A critical component of gaining this understanding was to study the current SGML markup environment and draw some conclusions about ways that the structured markup environment could be improved to meet today's business goals. The scope of the study included SGML DTDs for both journals and books. Each DTD was compared against existing usage and best practices documentation to determine where changing the type of guiding schema (SGML DTD, XML DTD, XML Schema) could improve the content preparation environment.

In the current environment, an SGML DTD was coupled with a document called the SGML Usage Guidelines. These guidelines spelled out constraints that were not possible to institutionalize using the SGML DTD alone. First it was important to understand where, how, and why the usage constraints found within the SGML Usage Guidelines differ from the constraints specified by the current SGML DTDs. Next it was important to investigate if XML schema could be used to provide increased automatic content/data validation for elements addressed within the SGML Usage Guidelines.

2. From XML DTD to XML Schema

2.1. Why XML Schemas?

When XML was first developed, the idea was to simplify SGML. Make it easy so everyone could use it on the Web. Interestingly enough, XML was most-rapidly adopted by those wanting to use XML to conduct e-commerce, not by publishers. As you might guess, e-commerce requires very strict constraints on data. In order to get the data-centric e-commerce applications to work, it turns out that we really needed more robust ways to constrain data. We needed constraints that were even more strict than those eliminated from SGML. Because most e-commerce XML developers came from the programming and database worlds, they wanted a constraint mechanism that was familiar. And so the XML Schema Definition Language was born.

For this journal publisher there are several enhancements that XML with an XML Schema can provide over SGML. These are highlighted in the following sections.

2.1.1. Enhanced Data Validation

XML Schema provides mechanisms to validate elements and attributes in complex prescribed combinations as well as to validate the data within them. For the publisher featured in this case study, this means even more control over the tags and the data entered. This out-of-the-box validation is especially important to the automated loading of online systems.

2.1.2. Augmentation of Data

XML Schemas can be used to add to the data as well as to check the validity of data. Schemas contain a number of default mechanisms that enable the automated normalization of data. An example is the ability to add "NA" when a required element has no content.

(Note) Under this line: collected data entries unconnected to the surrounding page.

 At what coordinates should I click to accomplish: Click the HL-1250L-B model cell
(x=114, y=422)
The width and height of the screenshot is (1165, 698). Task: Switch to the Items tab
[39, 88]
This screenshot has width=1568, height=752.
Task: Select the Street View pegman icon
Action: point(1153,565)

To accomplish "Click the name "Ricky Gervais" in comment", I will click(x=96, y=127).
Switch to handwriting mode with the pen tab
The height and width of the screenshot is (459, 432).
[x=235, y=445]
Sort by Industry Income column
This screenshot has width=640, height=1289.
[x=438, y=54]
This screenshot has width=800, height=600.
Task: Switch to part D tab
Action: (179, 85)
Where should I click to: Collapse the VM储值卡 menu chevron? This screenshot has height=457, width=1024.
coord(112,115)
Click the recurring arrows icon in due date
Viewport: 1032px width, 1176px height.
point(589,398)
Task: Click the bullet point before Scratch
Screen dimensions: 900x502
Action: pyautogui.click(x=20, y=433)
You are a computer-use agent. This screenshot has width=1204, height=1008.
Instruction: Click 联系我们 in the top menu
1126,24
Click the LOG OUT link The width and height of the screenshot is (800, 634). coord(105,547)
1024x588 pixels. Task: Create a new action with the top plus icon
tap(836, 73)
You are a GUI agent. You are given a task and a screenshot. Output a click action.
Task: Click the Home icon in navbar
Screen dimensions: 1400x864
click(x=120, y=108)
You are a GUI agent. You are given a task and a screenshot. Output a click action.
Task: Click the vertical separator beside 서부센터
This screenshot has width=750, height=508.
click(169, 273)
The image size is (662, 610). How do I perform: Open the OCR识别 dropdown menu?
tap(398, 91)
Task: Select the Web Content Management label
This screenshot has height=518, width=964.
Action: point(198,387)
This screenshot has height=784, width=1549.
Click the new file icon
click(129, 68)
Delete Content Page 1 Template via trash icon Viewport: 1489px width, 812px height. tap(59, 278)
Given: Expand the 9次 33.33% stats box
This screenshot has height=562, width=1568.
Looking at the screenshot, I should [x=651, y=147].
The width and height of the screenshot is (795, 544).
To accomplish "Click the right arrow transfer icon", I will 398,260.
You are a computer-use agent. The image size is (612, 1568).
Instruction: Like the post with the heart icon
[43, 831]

2.2. XML Schema Vs. XML DTD

There are some very fundamental differences between and XML Schema and an XML DTD (or even an SGML DTD for that matter). Understanding these differences will help you understand how XML Schemas can help improve validation and automate data augmentation during content preparation at the publisher.

2.2.1. Syntax

The syntax of an SGML DTD and an XML Schema are quite different. The SGML DTD is in the specific ISO 8879 syntax. In this example you see the declaration for the document and the elements <xyz> and <journal>.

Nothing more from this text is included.